There is waiting for the OPEC + meeting, called to decide on what it will be the level of oil production in December 2021, or rather whether to stick to the original plan which provides for the return to the market of 400,000 barrels a day, or to open the taps and yield to the pressure of the major consumer countries – the United States in the lead – which are asking for an increase in production.
Most analysts it is counting on a continuation of the current strategy, considering that over 4 million barrels stand still every day. At this rate, the coalition will deploy its full production capacity in just under a year. “Despite the many pressures exerted on OPEC + to increase production more significantly, its members continue to resist and seem to prefer to stick to their plan,” said Dutch bank analysts Ing.
The discontent of consumer countries
The discontent of the consumer countries has become increasingly evident in the last few weeks, with the US having raised its voice even in the last few days.

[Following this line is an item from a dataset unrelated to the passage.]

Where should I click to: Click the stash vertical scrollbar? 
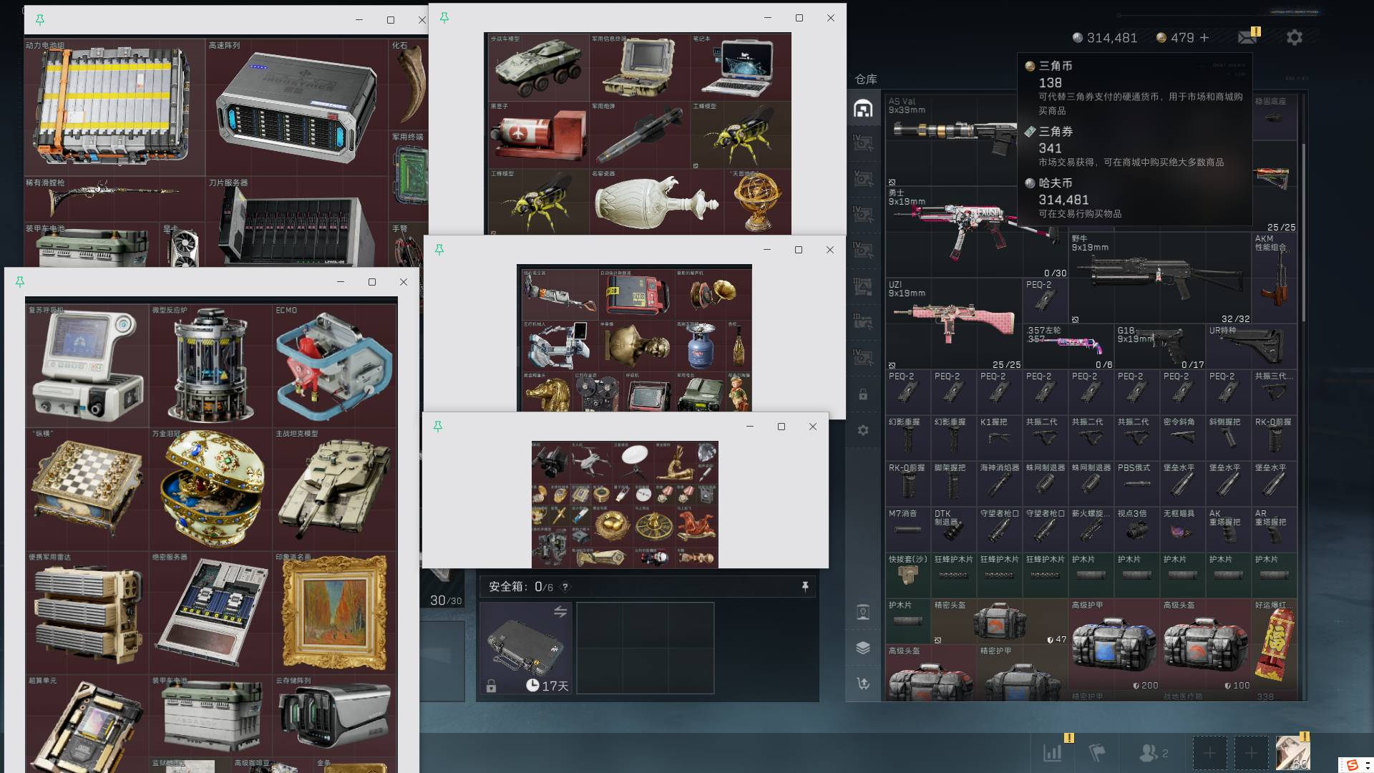tap(1303, 233)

The fact that “Russia, Saudi Arabia and other large producers no longer blow oil is not right”, complained President Joe Biden, on the sidelines of the G20 in Rome, directly targeting OPEC +. If no more oil arrives from the cartel – this is the message – ad to increase the offer, the United States could take care of it, with recourse to strategic reserves, possibly coordinated with other consumer countries.
The benchmark US crude oil contract, the WTI, was initially trading at around $ 85 a barrel, very close to its high since 2014 reached in the last week of October 2021. Now a barrel of WTI changes hands by little. more than 82 dollars. “Given the intensity of the pressure exerted by the White House and other consumer countries, we cannot in any way exclude that Saudi Arabia (leader of the alliance, ed.) May green light for an increase of over 400,000 barrels per day“noted Helima Croft of the Royal Bank of Canada.
The risk factors
Other nations that import black gold, such as India and Japan, are also pushing for Opec + to increase production. The organization itself echoed a virtual meeting between Secretary General Mohammed Barkindo and Hardeep Singh Puri, an Indian minister whose vast portfolio also covers Energy, insisting on “current market volatility and high prices”.
But for the moment, OPEC + insists on risk factors affecting demand to justify the maintenance of its prudent policy, also evoking the – very true – new peaks of contamination from Covid observed in Russia and China. This strategy, favorable to producer funds, also saves a seat for one of the members currently excluded from the market, Iran.
Negotiations on Iranian nuclear power to save the agreement concluded in 2015, which should have prevented Tehran from acquiring atomic weapons – an agreement that the United States had unilaterally denounced in 2018 – will resume on November 29 in Vienna. A favorable outcome would logically mark the medium-term return of Iran to the black gold market, which could translate into an additional supply of around 2 million barrels per day.
Several market observers also shared their doubts about the ability of some cartel members to be able further increase production, as rigs suffered during the pandemic from delays in service and maintenance.